RENAULT 3 – La R4 du pauvre.
Dans l’histoire de la marque au losange (ainsi que celles de la plupart des autres grands constructeurs français ou étrangers), à côté des icônes incontournables (parfois même « statufiées de leur vivant »), il y a toujours aussi eu les « vilains petits canards ». Des modèles qui, pour des raisons souvent très diverses, furent mal-aimées, non seulement par le public, mais aussi, parfois même, leurs propres constructeurs. Qui durent affronter, parfois sans raisons apparentes ou méritées, le plus profond dédain et qui se virent parfois, tout aussi injustement, voués aux gémonies, éjecter de la scène sans aucun égard et qui, aussitôt leur production arrêtée, tombèrent alors dans l’oubli le plus total.
Si certains d’entre-eux bénéficièrent, par la suite, d’une forme de « réhabilitation », notamment grâce aux collectionneurs ainsi qu’aux historiens de l’automobile, il n’en reste pas moins la « traversée du désert » fut, la plupart du temps, aussi longue que difficile. Pour certains autres, en revanche, la réhabilitation se fait toujours attendre ou, à tout le moins, vient à peine de s’amorcer.

◆ **Consignes**:
a - D'après le texte sur la Renault 3, grâce à qui certains modèles mal-aimés ont-ils connu une forme de réhabilitation ? Répondez en une à trois phrases.
b - Poursuivez le texte sur la Renault 3 après sa dernière phrase.

◆ **Données sources**:
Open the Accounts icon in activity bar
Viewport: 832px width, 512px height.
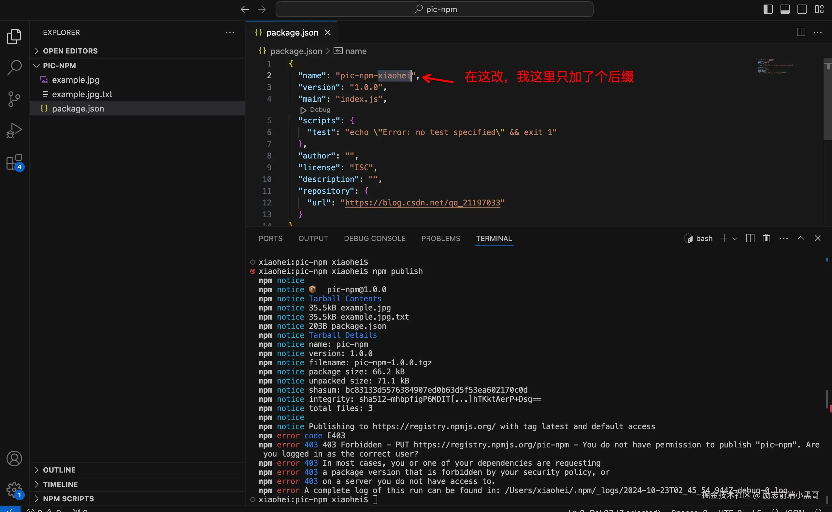[14, 458]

◆ **Réponses**:
a - Certains de ces modèles ont bénéficié d'une forme de « réhabilitation » notamment grâce aux collectionneurs ainsi qu'aux historiens de l'automobile.

b -
Tel est le cas de la Renault 3, version d’entrée de gamme de la mythique R4. Tous ceux qui connaissent l’histoire du constructeur savent que, depuis la Renault 4 qui fut (justement) la première Renault à être désignée par un chiffre plutôt que par un « véritable » nom, jusqu’à la R19 (dernier modèle du losange à recevoir un « matricule », la marque a « sauté » pas mal de nombres (surtout dans ceux à deux chiffres, le plus élevé pour une Renault étant le nombre 30). Pourtant, même au sein de ces derniers, peu nombreux sont sans doute ceux qui se souviennent de la Renault 3 ou même qui n’ont jamais su que le constructeur avait produit un modèle portant cette appellation.
La genèse du projet que aboutira à la R4 débute en 1956, alors que la Dauphine vient à peine d’être dévoilée au public et que la 4 CV, bien que cette dernière ait déjà dix années de carrière à son actif (un âge auquel la plupart des autres modèles de la production automobile, citadines populaires ou autres, prennent leur retraite) remporte toujours un large succès auprès du public. Si ces dernières se sont fait les « chantres » du tout à l’arrière, la direction ainsi que les ingénieurs de la marque ont, toutefois, décidé, pour la nouvelle citadine et modèle d’entrée de gamme du catalogue Renault de prendre donc un virage à 180 degrés. Non seulement pour des raisons d’image de marque (Citroën s’étant fait une spécialité de la traction avant depuis le lancement du modèle mythique du même nom en 1934, Renault n’entend, désormais, plus lui en laisser le monopole sur le marché français. Mais aussi (ou surtout ?) pour des raisons d’ordre pratique, la transmission aux roues avant, en supprimant ainsi l’arbre de transmission, permettant ainsi de libérer au maximum l’espace de charge utile en offrant, ainsi, un plancher entièrement plat.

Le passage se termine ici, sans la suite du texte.